Escrito como uma sorte de diário de várias vozes mediadas por um narrador que busca mimetizá-las – uma outra forma de abertura narrativa –, cobre o período de 27 de julho de 2011 a 26 de outubro de 2013, como indica a datação que nomeia cada capítulo do livro, período crucial que abrange a ocupação da Rocinha pela UPP, a famigerada Unidade de Polícia Pacificadora.
Narra a vida dos irmãos Washington e Wesley, e dos amigos Murilo, Biel e Douglas, equilibrando-se entre bicos eventuais, empregos precários, tráfico e consumo de drogas. Ao focar ora em um, ora em outro desses personagens a cada capítulo, o narrador empresta ao texto um ritmo acelerado, como se estivesse a escapar sempre do aparato policial que devia proteger sua comunidade, delineando, assim, em rede, os acontecimentos vivenciados e a violência que os constitui.
A condição precária da vida dos personagens, a apontar para a via sem saída da comunidade de excluídos a que pertencem, acentua neles o significado da vida como iminência da morte, que Douglas sente ao subir com os amigos a Pedra da Gávea: “essa coisa estranha, sempre escondida no meio de tanto pra sentir e pra fazer mas que pode aparecer a qualquer momento. Um passo em falso, um tiro, um carro, as pessoas morrem”. Clareza que se confunde, de modo comovente, com a luminosidade do sol nascente no fim da caminhada e a sensação, aparente, de finalmente “ter a cidade do Rio de Janeiro a seus pés” – promessa de felicidade sempre adiada.
Essa movimentação sem sair do lugar numa cidade onde “tudo parecia uma ofensa” demarca o lugar de fala dos personagens e dos narradores nos quais se desdobram, reforça o isolamento a que são submetidos e, ao mesmo tempo, enfatiza a responsabilidade narrativa que a situação demanda. Como percebe Gleyce, que desiste de fazer cinema e ser jornalista, mas age como tal ao destacar seu desconforto diante das notícias sobre a Rocinha: “Ela falou sobre a importância de ter gente de dentro contando aquelas histórias, com o ponto de vista do morador pro que vinha acontecendo”.

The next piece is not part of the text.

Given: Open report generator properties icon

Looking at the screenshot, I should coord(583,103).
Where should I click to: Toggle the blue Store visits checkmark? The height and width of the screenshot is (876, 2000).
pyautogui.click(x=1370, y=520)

Contar de dentro: fazer do presente e das lembranças do passado uma forma narrativa de inserção numa comunidade em que as subjetividades se afirmam na sua singularidade social, cultural e linguística, apesar das atrocidades a que são submetidas a todo momento: “Como numa tatuagem, estavam marcados por tudo aquilo que viveram juntos”. Escrita do corpo, portanto, como a traçar um roteiro de fuga ou enfrentamento individual e coletivo da tragédia ao redor.
Fazer do relato dessas atrocidades uma das perspectivas da história do morro, da cidade e do nosso destino funesto como nação sem dúvida, mas também abrir caminho para sua superação, como a economia do signo literário deixa supor: narrar é resistir, nos lembra mais uma vez o velho Rosa. Ou no dizer do MC Marcinho, ao subir no palco para delírio de todos no seu canto a capela na Rocinha, livre da UPP: Nem melhor, nem pior, apenas diferente...
Ao assumir plenamente a função narrativa que lhe cabe, Geovani Martins dá um forte testemunho da nossa barbárie, sem meias-tintas ou meias-palavras, ciente como tantos de seus jovens colegas de ofício, do estado de emergência em que vivemos e da necessidade de enfrentá-lo. A força literária com que esses escritores têm iluminado nossa cena contemporânea é admirável enquanto documento e, mais do que isso, realização artística original. Poderiam se unir em coro a Drummond: “Lutar com palavras/ é a luta mais vã”./ Entanto lutamos,/ mal rompe a manhã”. Pegou a visão, leitor?